RESEARCH ASSISTANT, ROSIE CANNING FROM UNIVERSITY OF OXFORD
Relationships in my life have never been straightforward! Trust has always been a huge issue. I don’t think that is a ‘bad’ thing, it is just part of the make-up of lived care experience. Many people in my past have let me down, that is a fact. But there have also been people who supported me, cared about me and loved me. I’m still in contact with some ‘old’ school friends and we meet up a few times a year. We know each other really well and there is a comfortableness that goes with our friendships. We can laugh, joke and cry if we need too.
I’d say a difficult period in my life re relationships was when my children were at school. I just couldn’t find a place to fit in. It felt like the choice was either a group of boozy, smoking swearering mums or middle-class mothers. My then husband encouraged one relationship and it was disastrous – she stole jewellery from us! It was awful and the trust issues became even worse. However, I did make a few good relationships in the area where I lived in North London. They were mainly middle-class in that they owned their own very expensive houses and we were the only council-house-family in the road, but overall they were very welcoming. It was a time when children still played in the street, the last generation I think. I look back with fondness and good memories. My children were loved and we had a lot of fun.

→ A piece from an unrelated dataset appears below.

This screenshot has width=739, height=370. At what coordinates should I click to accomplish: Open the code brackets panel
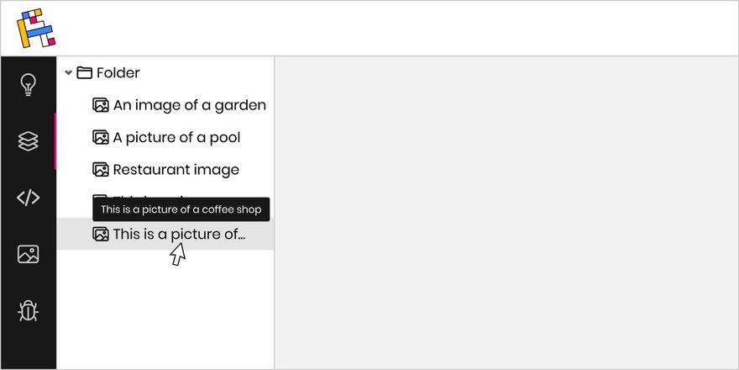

Through my writing and creative channels I now have many writing friends, a musician fella which is always a work-in-progress, some amazing #CEP friends, a close relationship with my daughter and grandchildren and a wonderful co-production relationship through the #CareConvos project. With age comes a comfortableness with who I am and it is this more than anything that has changed my life and given me a confidence to pursue friendships.
SENIOR LECTURER, DR DEE MICHELL, FROM UNIVERSITY OF ADELAIDE
What immediately came to mind when I saw this months #CareConvos topic – was an evening with the parents of my youngest daughter’s then best friend. I suppose Jemma would have been about 7 so I would have been about 46, and a competent woman. I ran a household, had begun a PhD, did part time paid work, and had published a couple of pieces. But I went into a curious anxious space when the conversation turned to family relationships. The other couple talked about their close knit families from a country town – close knit communities – and then they asked Tony about his family – and you don’t get more ‘normal’ and middle class than that. I got more and more concerned waiting to be asked about my family because then I’d have to out myself as a former foster kid in a setting of 3 ‘normal’ families. I’d be very much the odd one out.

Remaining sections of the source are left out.